• [Compiti dell'esercizio]:
1 > Rispondi a queste domande sul ritratto di Guinga.
(a) Chi ha tradotto il testo in italiano?
(b) Secondo Sérgio Mendes, a cosa assomiglia la musica di Guinga?
(c) Da quale professore Guinga ha imparato a suonare la chitarra classica?
2 > Prosegui il ritratto di Guinga dopo l'ultima frase riportata.
=== Fonte ===
Guinga, genio e perfezionista

ESCLUSIVO/Ritratto del maggiore compositore brasiliano della propria generazione, considerato tra i maestri della Mpb

 

di Mário Marques

traduzione di Ana Paula Torres

 

 

 

 

 

Per gentile concessione della Gryphus Editora pubblichiamo la traduzione in italiano del primo capitolo del libro "Os mais belos acordos do suburbio" (I più bei accordi del suburbio), di Mário Marques, dedicato al chitarrista e compositore Guinga e recentemente uscito in Brasile.

 

Un delirio molto più che carioca

 

Hermeto Pascoal usa spesso dire che “un tipo come Guinga compare soltanto ogni cento anni”. Sérgio Mendes non manca di stare con l´amico tutte le volte che viene a Rio. Stabilitosi negli Stati Uniti, il compositore brasiliano ogni volta si porta via un bagaglio di nuovi accordi assimilati dagli incontri con Guinga. “Lui mi fa piangere. È qualcosa che assomiglia a Villa Lobos quando incontra Cole Porter”. Non è un segreto per nessuno che Tom Jobim l´abbia tenuto molto in considerazione. Il maestro lo considerava “una persona formidabile”.

Ma cosa c´è nella musica di Guinga che muove con forza destabilizzatrice una corrente di grandi musicisti e compositori? Di spiegazioni e teorie ne esistono varie, così come discussioni tra arrangiatori, cantanti, musicisti. Nessuna però che possa tradurre in parole quello che è già impossibile da descrivere nel sentirlo.

Lui è cresciuto ascoltando bossa nova e jazz, ma presto è stato preso dalla musica colta. La leggerezza della sua mano sinistra che insidiava la scuola Baden Powell e simultaneamente quella di Hélio Delmiro, ha presto assimilato audizioni concentrate di Debussy, Rachmaninoff, Ravel, Andres Segovia, Duke Ellington, Pixinguinha, Ernesto Nazareth. Un po´ ancora e sarebbe riuscito a entrare nella brasilianità classica di Villa Lobos nell'apprendere a suonare la chitarra dalle mani di Jodacil Damasceno, bravissimo professore di chitarra classica che ha dato il tocco finale al suo dono che si imponeva già perentorio. Con la propensione per le serenate, l'anima che piange e l´universo romanzato del suburbio, Guinga avrebbe composto un particolare puzzle musicale.

I suoi foxe sembrano aver preso forma nell'atmosfera di Cinelândia. I suoi choro sono macchiati di lirismo e malinconia. I samba sono più rari, quando sorgono appaiono stilizzati, estranei ai modelli comuni, interplanetari in una roda de samba. Guinga tinge la sua musica di elementi del passato. I suoi valzer cinematografici nascono già classici, richiedono abiti da sera e cornici di corde. La cadenza ondulata dei baião, gli astuti compassi dei frevo, le armonie lussuose dei bolero... è lui che detta tutto.
=== Estratti di dati ===
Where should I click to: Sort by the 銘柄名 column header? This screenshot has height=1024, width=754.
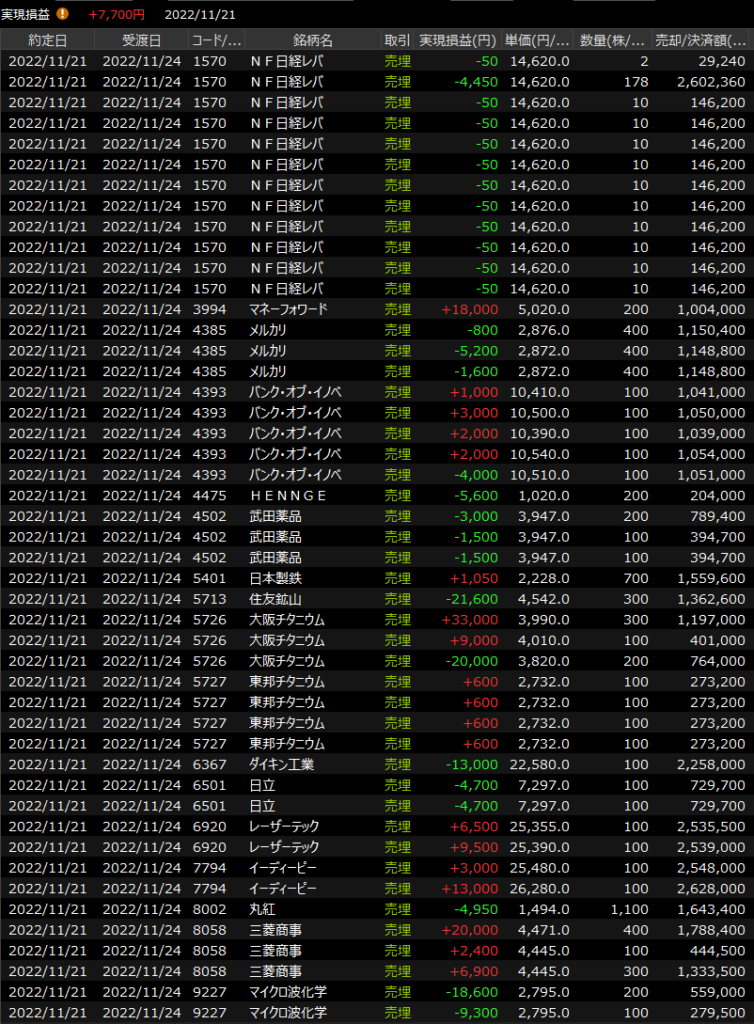pyautogui.click(x=312, y=40)
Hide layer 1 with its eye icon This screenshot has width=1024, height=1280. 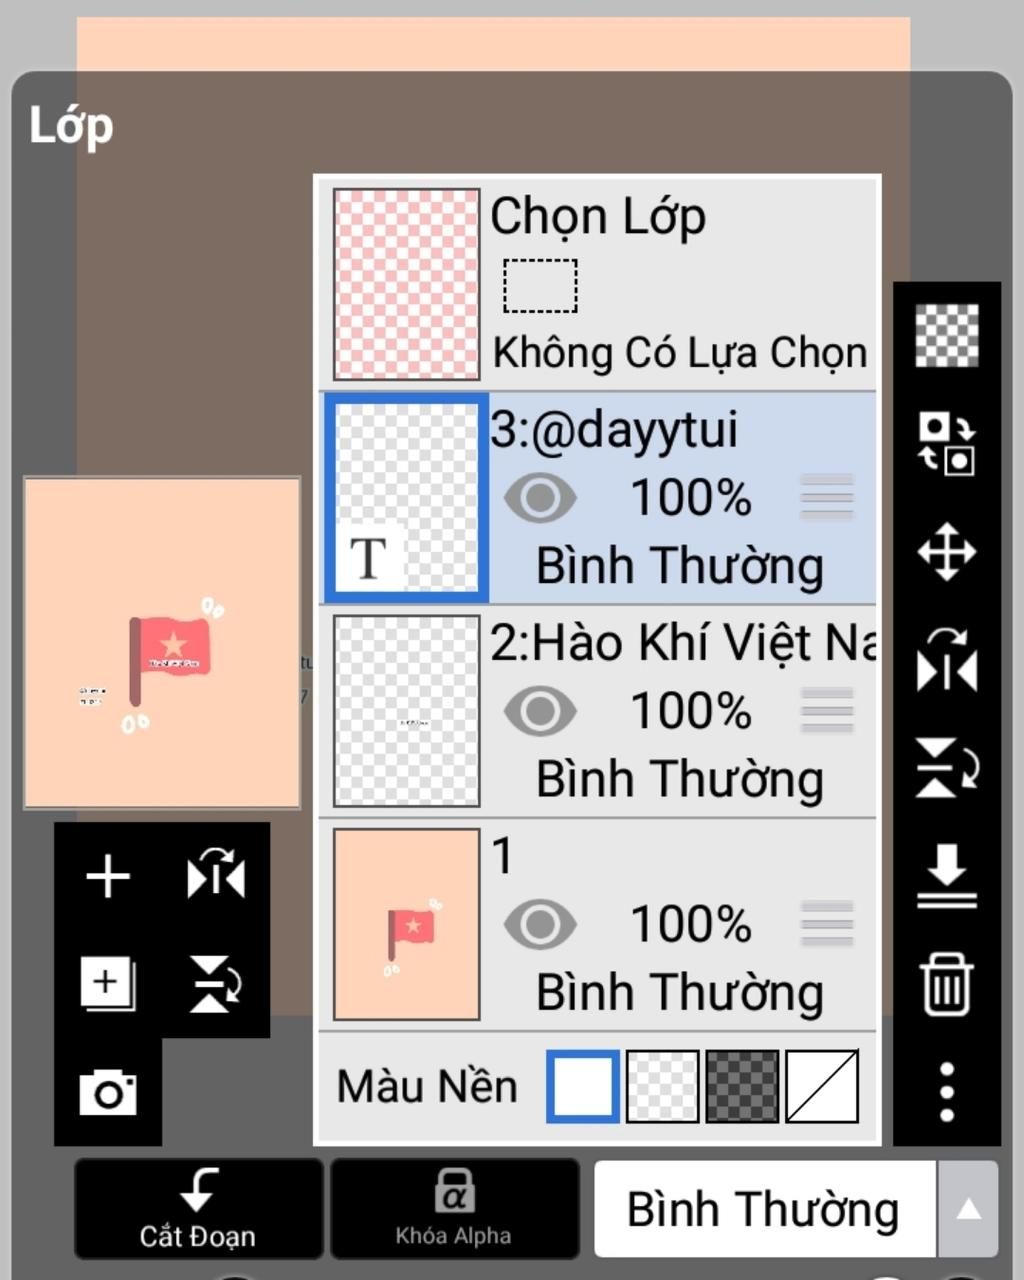tap(540, 924)
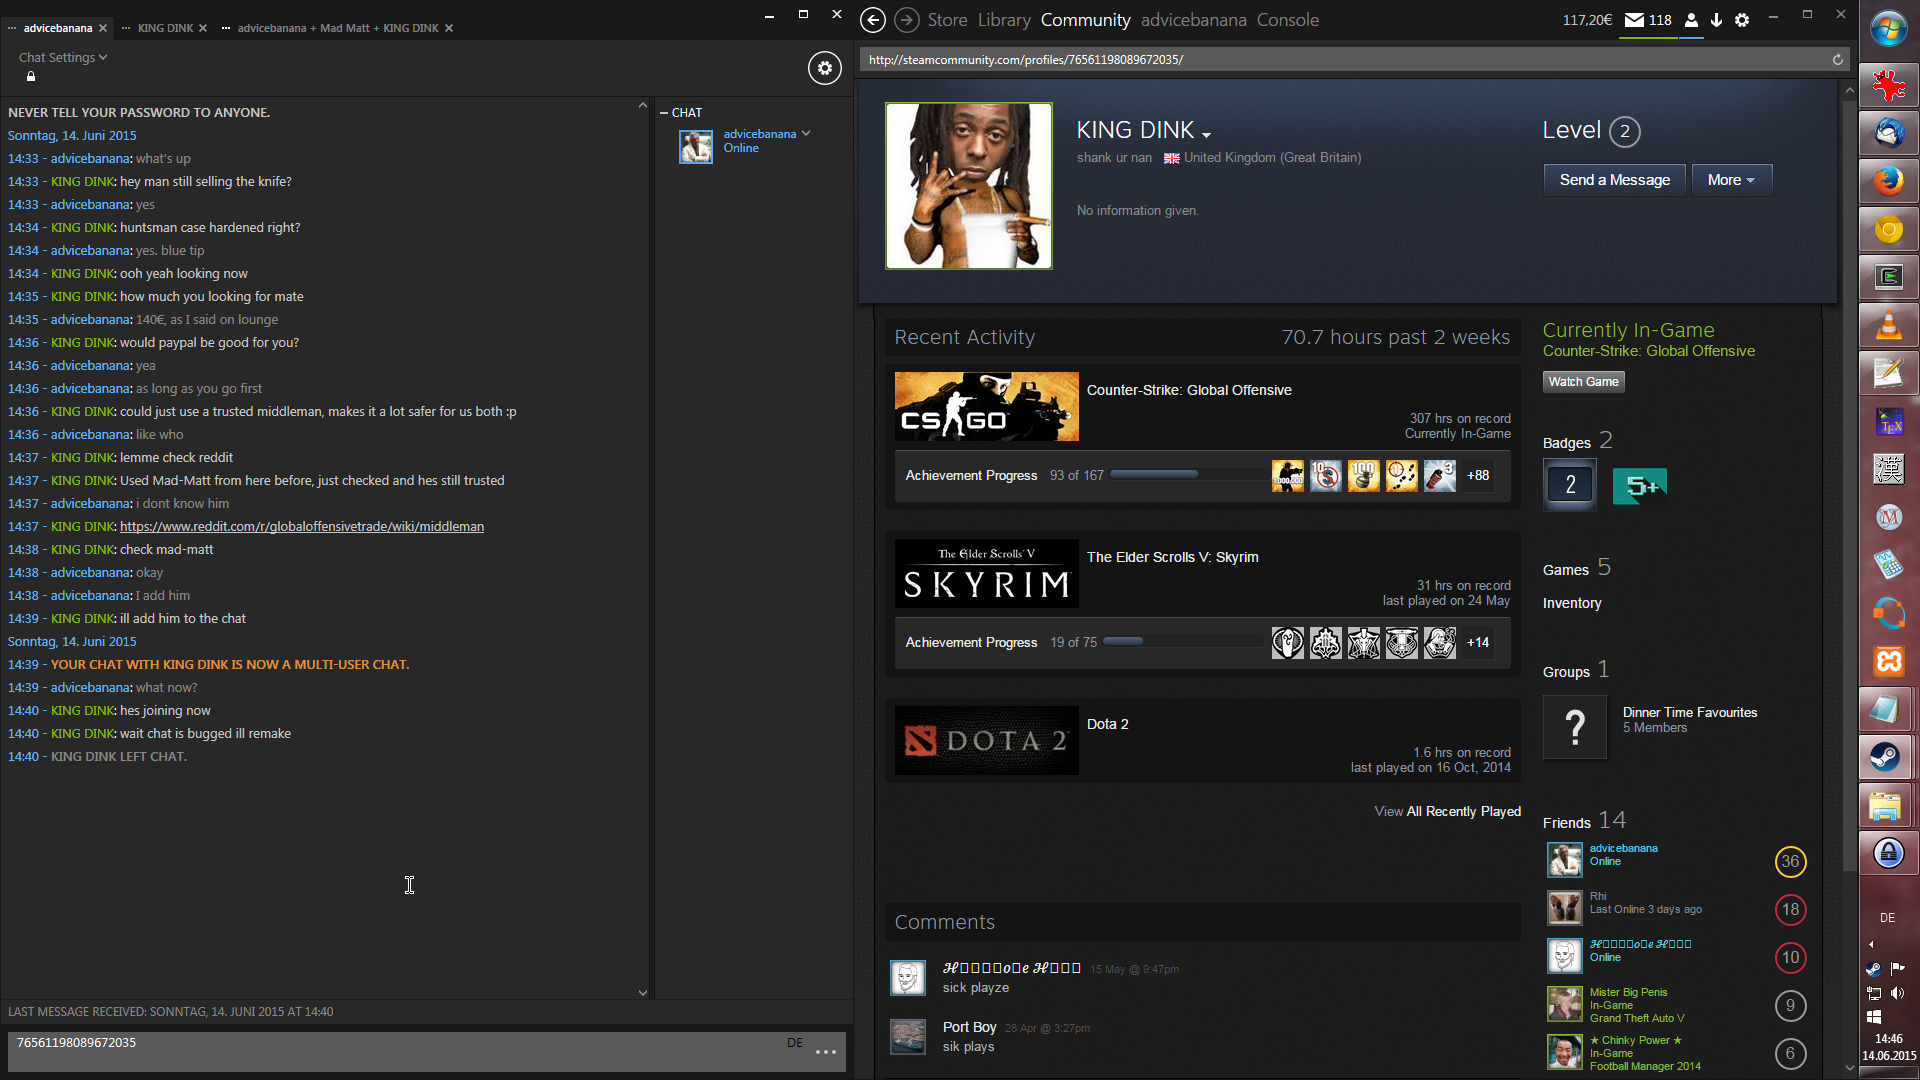Open the More dropdown on profile

click(x=1731, y=180)
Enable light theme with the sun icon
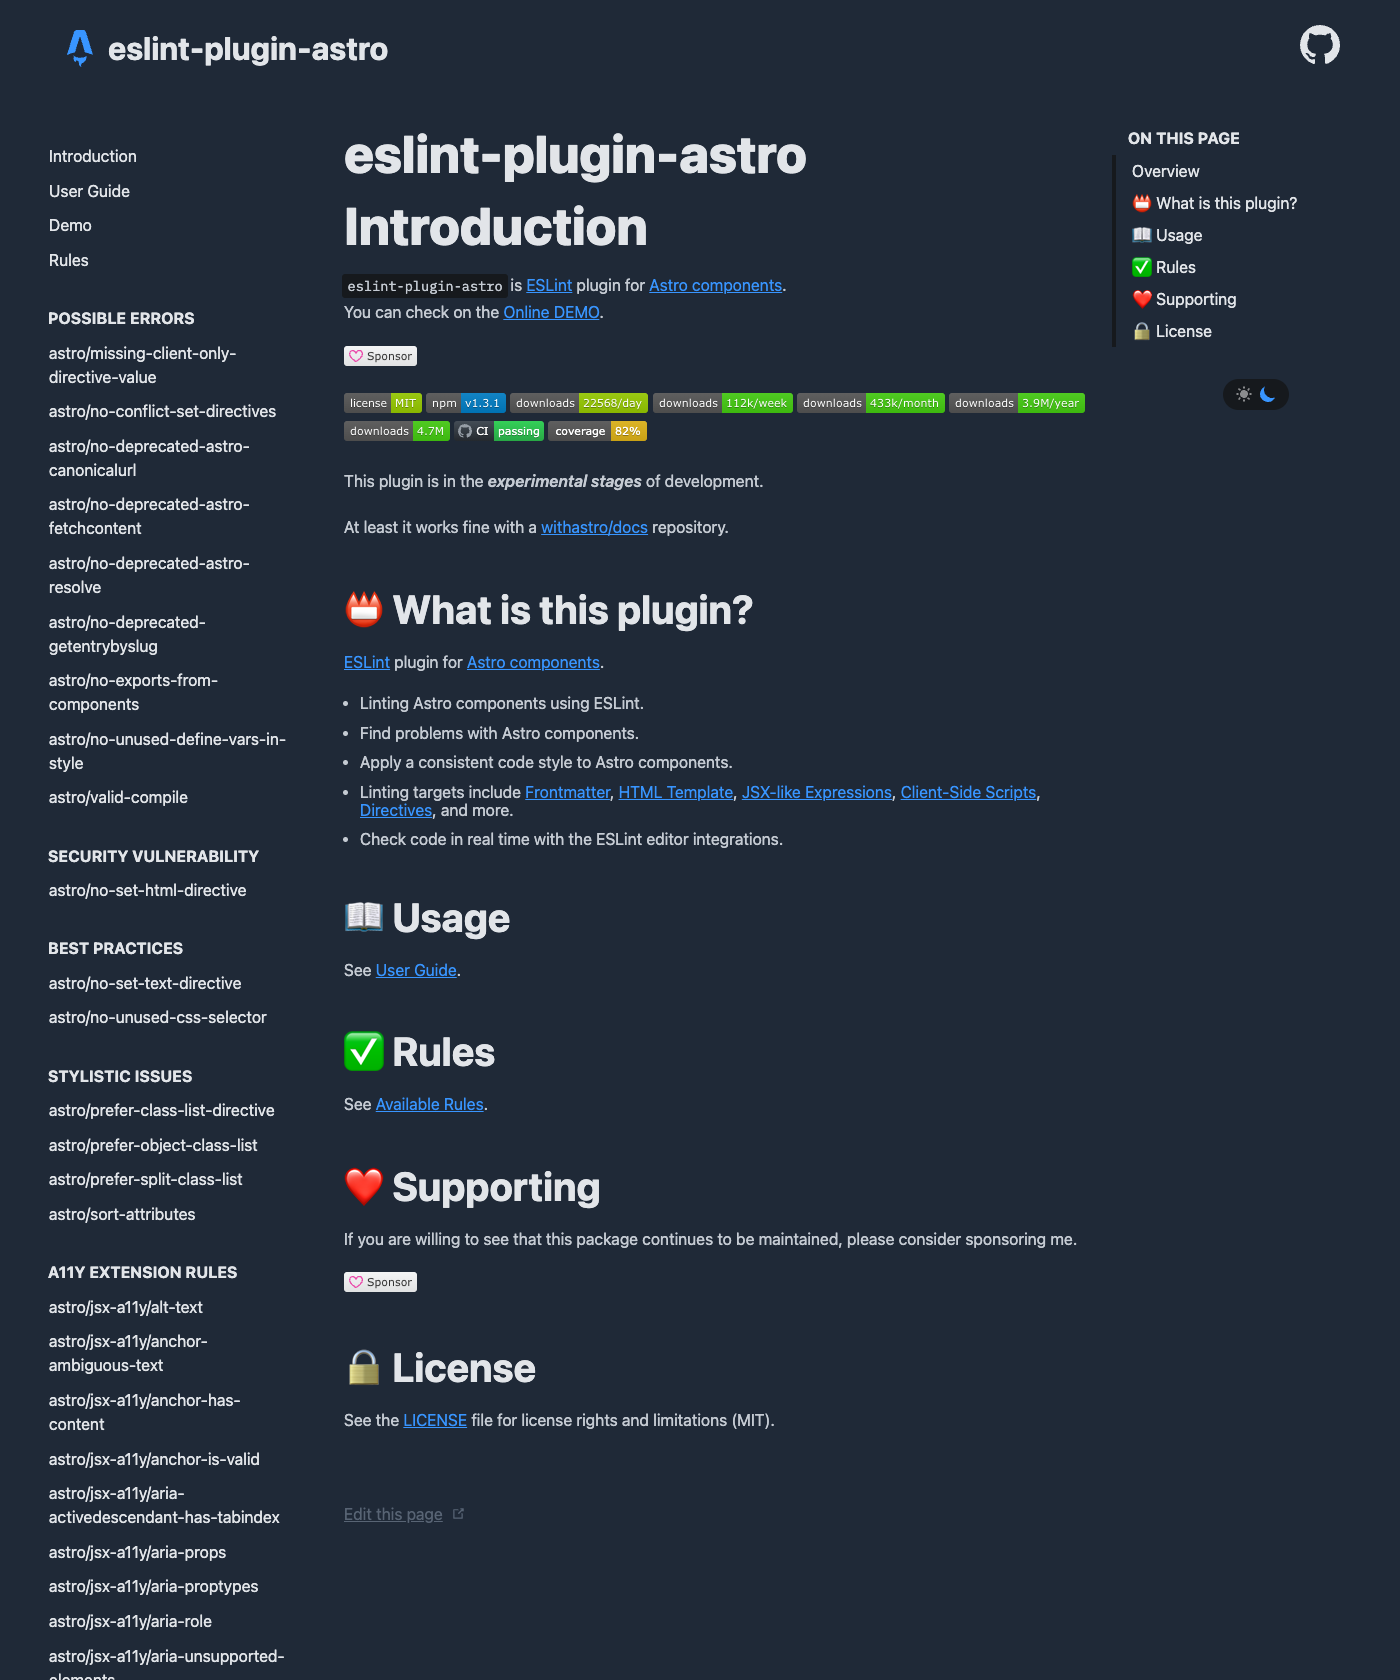The height and width of the screenshot is (1680, 1400). point(1243,395)
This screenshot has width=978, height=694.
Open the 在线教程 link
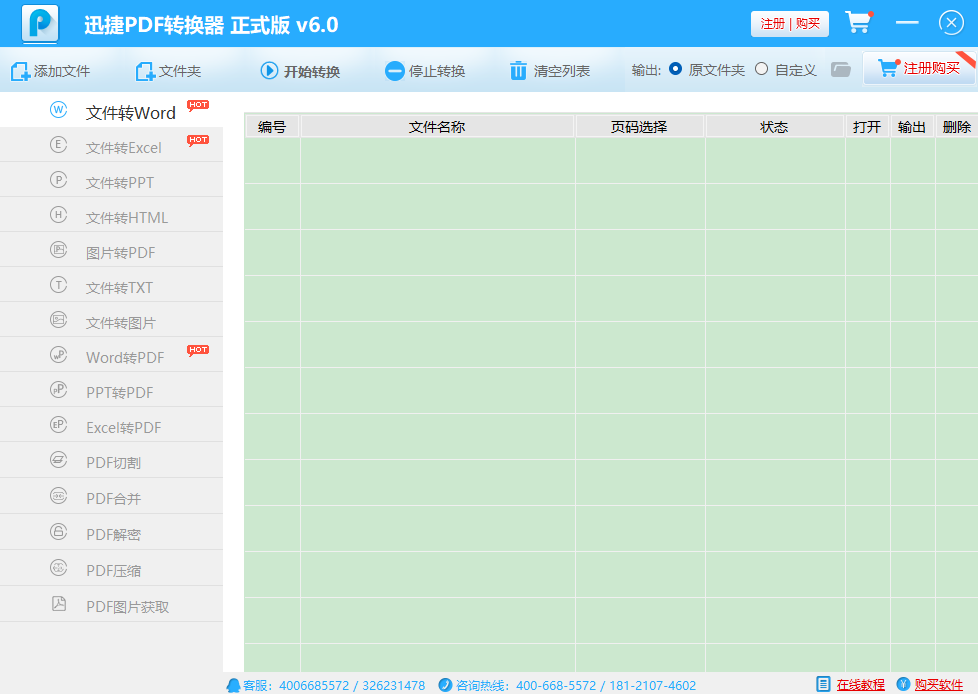click(x=860, y=685)

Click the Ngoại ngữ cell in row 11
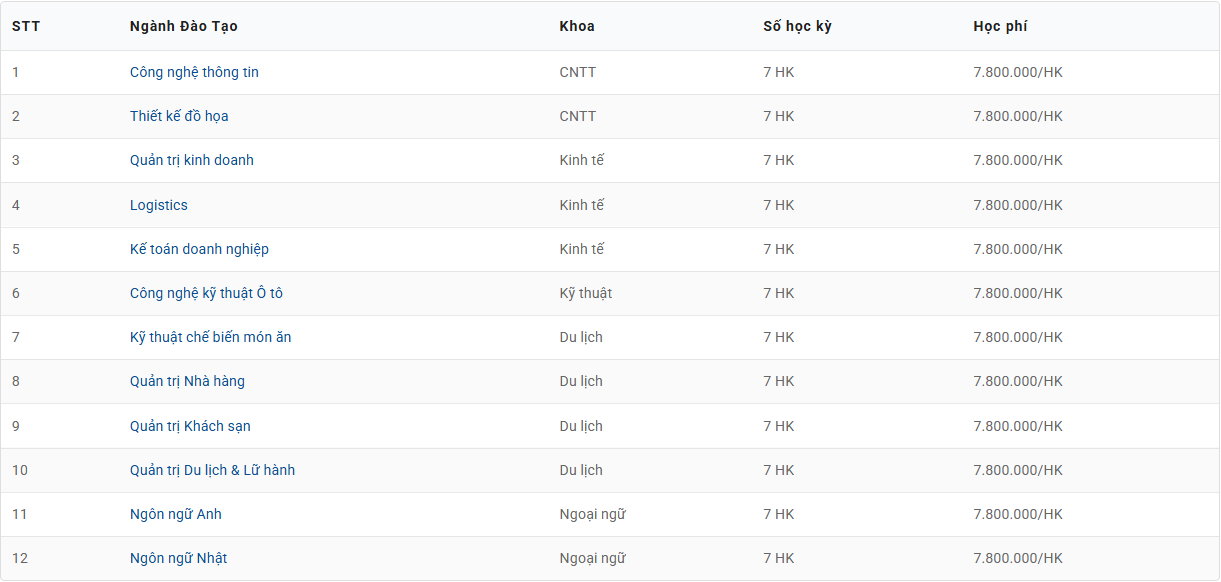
===
• [Soluzioni degli esercizi]:
1 >
(a) Ana Paula Torres.
(b) A Villa Lobos quando incontra Cole Porter.
(c) Da Jodacil Damasceno.

2 >
La sua estetica è blindata, lo si capisce rapidamente. Non è possibile toccare nulla, mettere un accordo in più, voler migliorare o modificare. È testa, corpo e membra. Ne togli uno, casca tutto. Le sue costruzioni sono dettagliatissime, molto ben elaborate in ogni filigrana. È raffinato e ricercato, accademico per intuizione. È necessario decifrare ciò che Guinga progetta. Strati e strati sovrapposti di melodia. Ogni virgola, ogni respirazione ha una motivazione.

Guinga è diventato una stella per musicisti, strumentisti e compositori. Non è stato casualmente che Paco de Lucia, di passaggio in Brasile alla fine degli Anni ´80, sia rimasto stravolto nell'osservare Guinga eseguire le sue musiche. Il chitarrista di flamenco che ha imparato la tecnica grazie al padre Antinio e al fratello più grande Ramon, ha detto che non avrebbe immaginato di conoscere una chitarra come quella durante ciò che gli restava ancora della sua vita. “Ho avuto voglia di cambiare il mio universo per il suo”, ha affermato. Poco dopo, all´inizio degli anni ´90 anche Michel Legrand nell'incontrare Guinga a un evento sponsorizzato dalla Sharp, l´arrangiatore che nel 1985 aveva registrato una versione di “Passos e Assobios” in un disco di Pepe Castro Neves, gli ha detto esultante: “La tua musica non ha bisogno di traduzioni. Mi dice tutto ciò che tu vuoi dire”.

Ed Motta, soulman focoso, rimaneva freddo nell'ascoltare musica brasiliana, fino a quando ha conosciuto i brani di Guinga. Dopo aver ascoltato le sue melodie, ha iniziato a divorare avidamente la musica brasiliana. La sua estetica ha iniziato a mischiare tali influenze, il soul, il jazz e Guinga ed i suoi affluenti. Per Ed, è lui il più grande compositore del mondo, prima di Gershwin e Cole Porter. La certezza che percorre il suo ragionamento è condivisa da molti. Il cantautore Lenine definisce le sue composizioni “frotte di cani”, per esaltare la complessità delle sue creazioni. La sua preferita è “Saci” un bel motivo in forma di serenata. È la sua trasposizione maggiore della musica di Guinga.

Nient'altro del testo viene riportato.